Design and status of the Mu2e electromagnetic calorimeter

TL;DR

The paper discusses the design, development, and current status of the Mu2e electromagnetic calorimeter, which is crucial for particle detection and background suppression in the Mu2e experiment at Fermilab.

Contribution

It presents the detailed design, R&D efforts, and engineering status of the Mu2e calorimeter, including a baseline BaF2 crystal solution and an alternative CsI crystal setup.

Findings

Calorimeter aims for 5% energy resolution at 100 MeV.

Time resolution better than 500 ps achieved in prototypes.
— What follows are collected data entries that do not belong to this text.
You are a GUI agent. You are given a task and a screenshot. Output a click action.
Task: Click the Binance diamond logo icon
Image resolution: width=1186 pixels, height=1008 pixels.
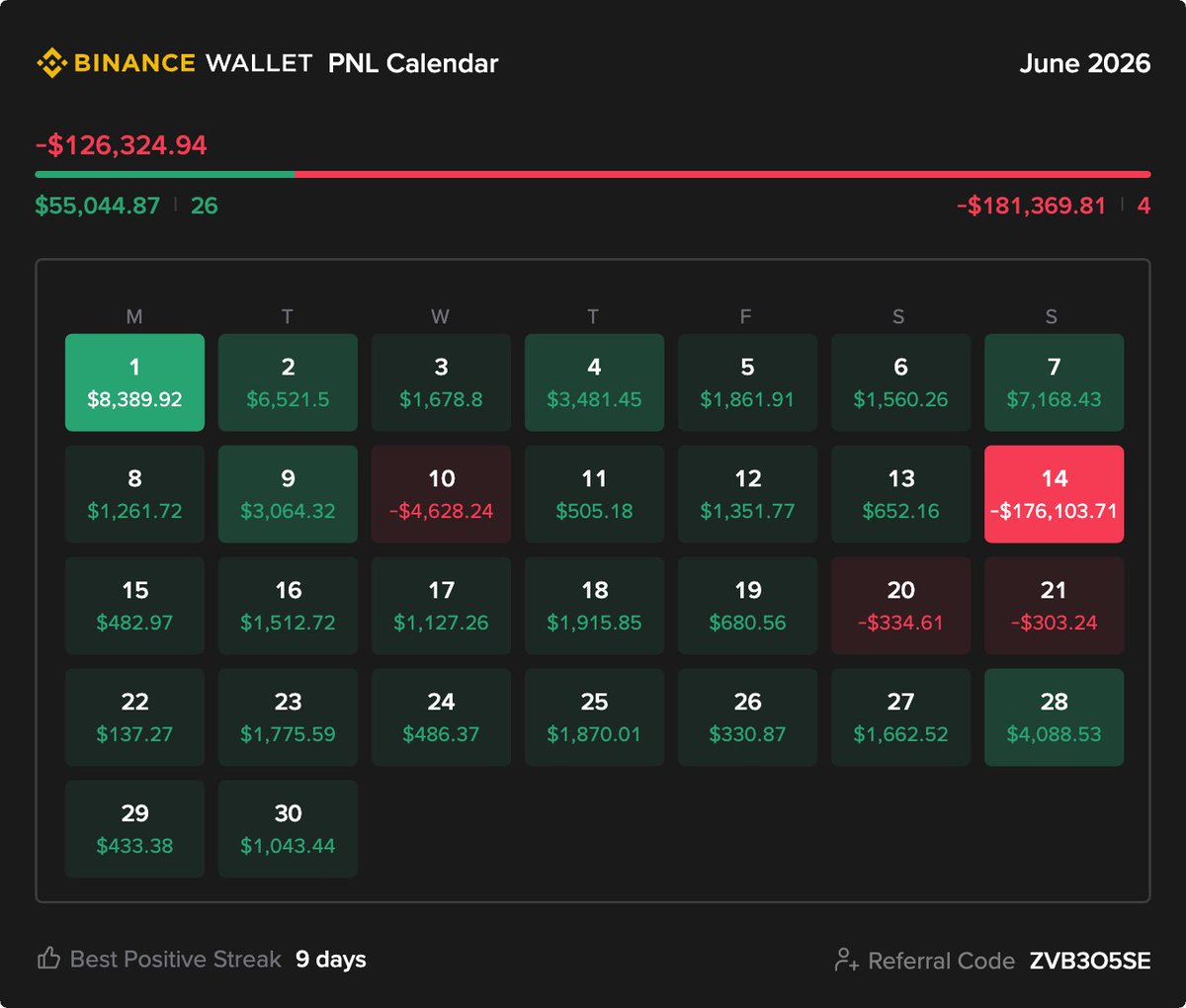pyautogui.click(x=51, y=63)
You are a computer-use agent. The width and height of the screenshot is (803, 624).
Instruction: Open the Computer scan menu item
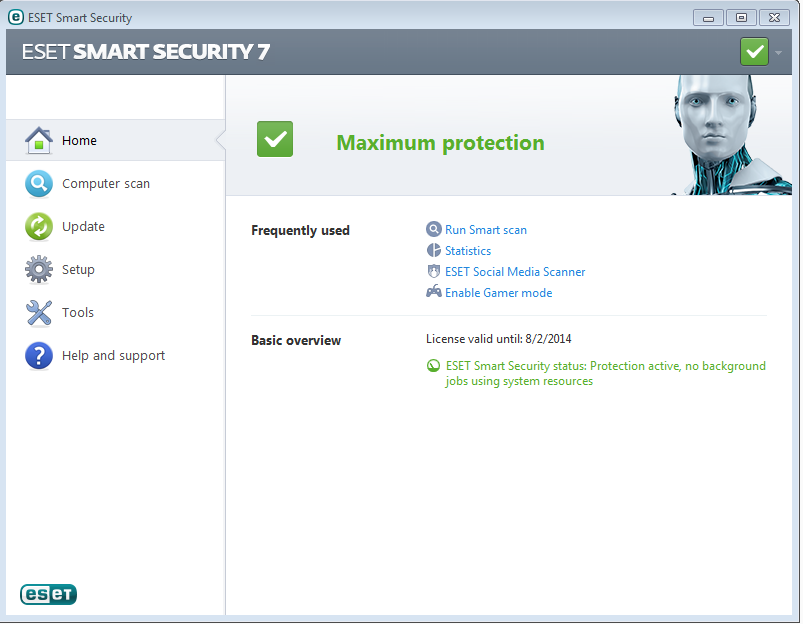coord(106,184)
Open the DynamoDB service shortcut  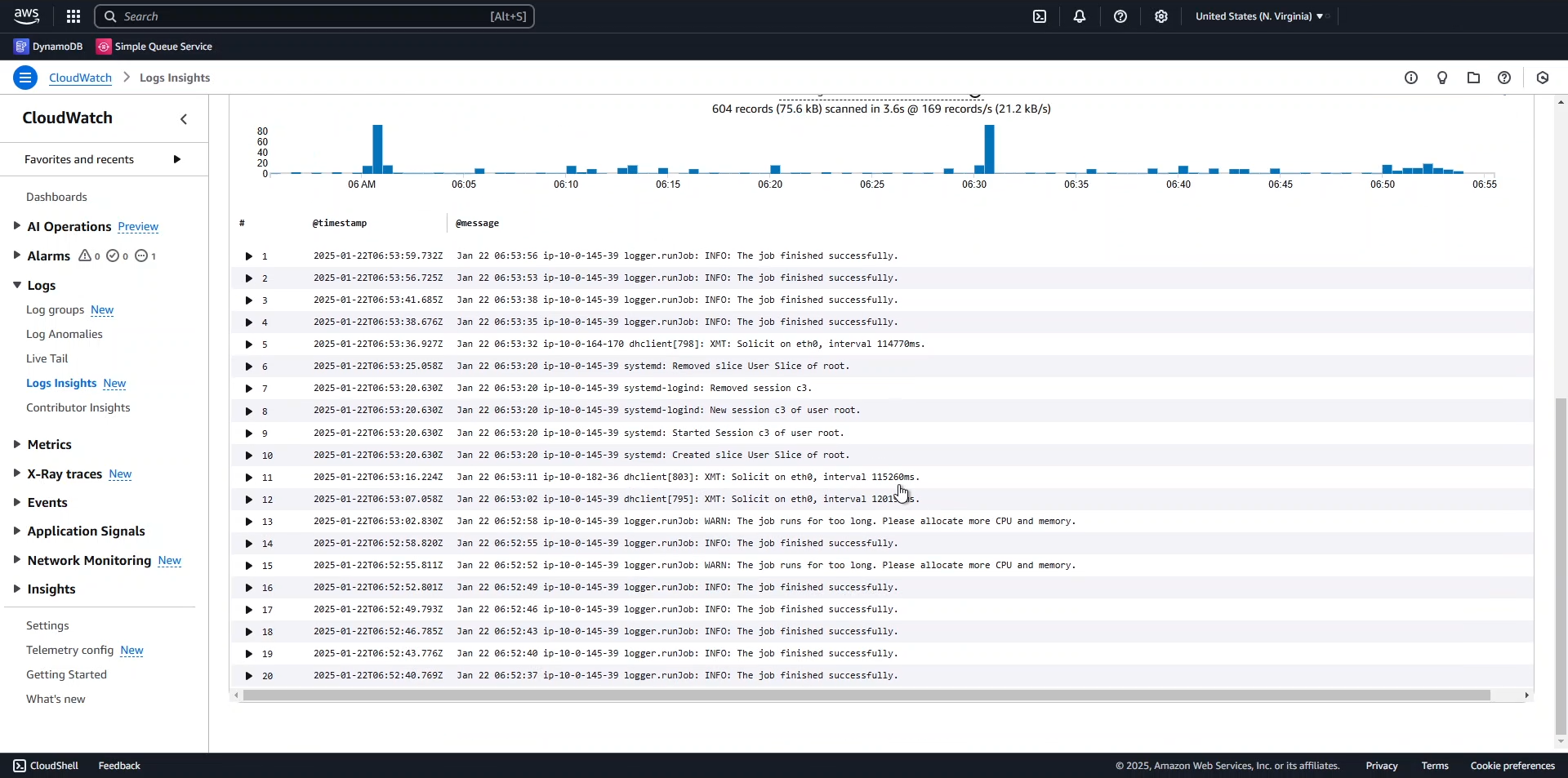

Development of UV extended APDs and MPPCs for crystal readout.

Abstract

The Mu2e experiment at Fermilab aims at measuring the neutrinoless conversion of a negative muon into an electron and reach a single event sensitivity of 2.5x10^{-17} after three years of data taking. The monoenergetic electron produced in the final state, is detected by a high precision tracker and a crystal calorimeter, all embedded in a large superconducting solenoid (SD) surrounded by a cosmic ray veto system. The calorimeter is complementary to the tracker, allowing an independent trigger and powerful particle identification, while seeding the track reconstruction and contributing to remove background tracks mimicking the signal. In order to match these requirements, the calorimeter should have an energy resolution of O(5)% and a time resolution better than 500 ps at 100 MeV. The baseline solution is a calorimeter composed of two disks of BaF2 crystals read by UV extended, solar blind, Avalanche Photodiode (APDs), which are under development from a JPL, Caltech, RMD consortium. In this paper, the calorimeter design, the R&D studies carried out so far and the status of engineering are described. A backup alternative setup consisting of a pure CsI crystal matrix read by UV extended Hamamatsu MPPC's is also presented.